§ **DOCUMENT SEGMENT**
------------------------------------

Corporate India needs new ways to make sure that small but important innovations don’t get lost
India is well positioned in many respects for a new era of growth. It possesses a young workforce, an abundance of entrepreneurial drive and vigour, a highly competitive international services sector, significant potential in nascent industries such as green manufacturing and massive untapped consumer demand in its rural populations.
Economic growth in India — fuelled by two decades of economic reforms and a large pool of low-cost, English-speaking, university-educated talent — has enabled India to position itself as a major destination for investment in high-tech innovation. Numerous well-known multinational companies and a handful of large Indian companies have tapped this potential, making India home to some of the most extensive research and development (R&D) centres in the world.
But such opportunities will count for little if they do not ultimately translate into new sources of revenue for Indian companies and more sustainable growth for India at large. With its increasing integration into the world economy, India must build the structures and capabilities that will help it withstand economic shocks and sustain high growth rates far into the future.
“The next 10 years would be dedicated as a decade of innovation” were the words used by the President of India to conclude her address to the Parliament on June 4, 2009.

------------------------------------

§ **REQUIREMENTS**
1. Please reproduce verbatim the portion of the passage on innovation in India starting with "Corporate India needs" and going on through "its rural populations.".
2. In the passage on innovation in India, on what date did the President of India address the Parliament?

§ **RECORDED INFORMATION**
------------------------------------

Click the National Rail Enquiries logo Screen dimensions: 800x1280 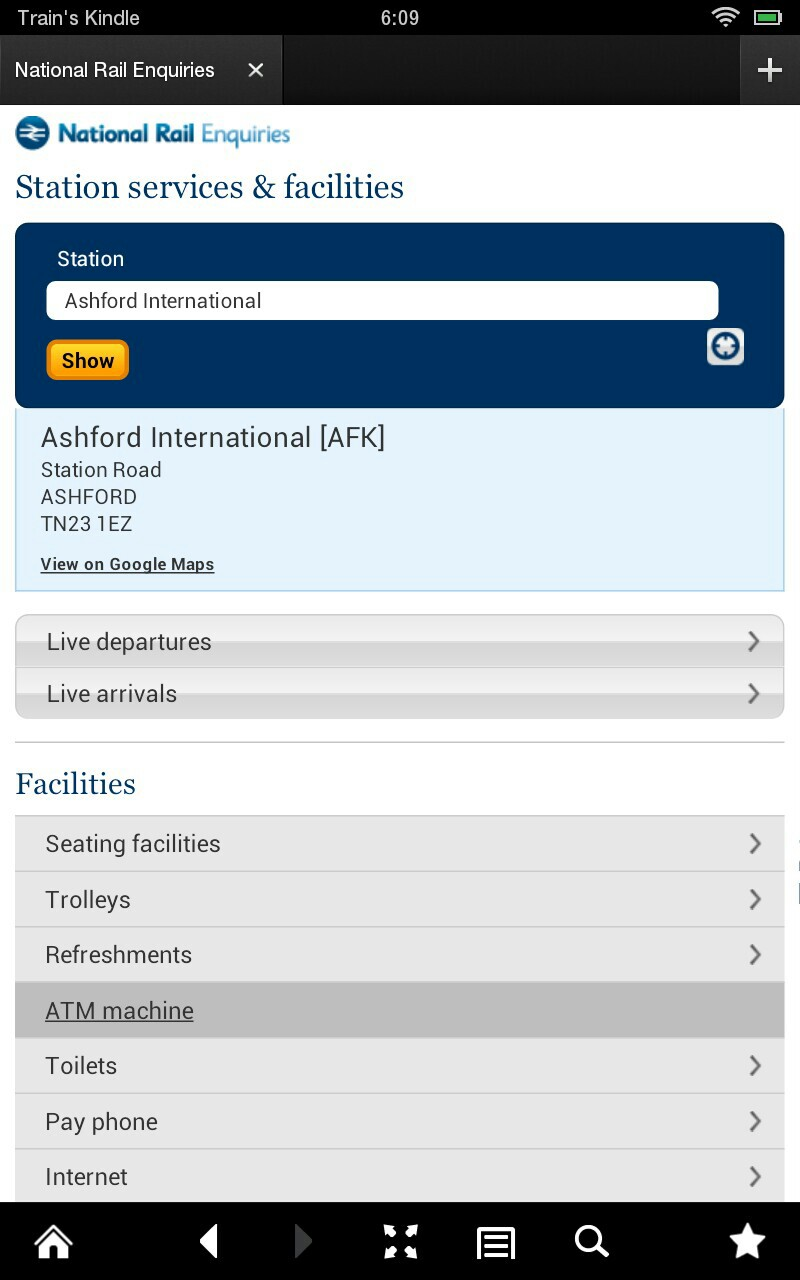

------------------------------------

§ **RESULTS IN ORDER**
1.
Corporate India needs new ways to make sure that small but important innovations don’t get lost
India is well positioned in many respects for a new era of growth. It possesses a young workforce, an abundance of entrepreneurial drive and vigour, a highly competitive international services sector, significant potential in nascent industries such as green manufacturing and massive untapped consumer demand in its rural populations.

2. June 4, 2009.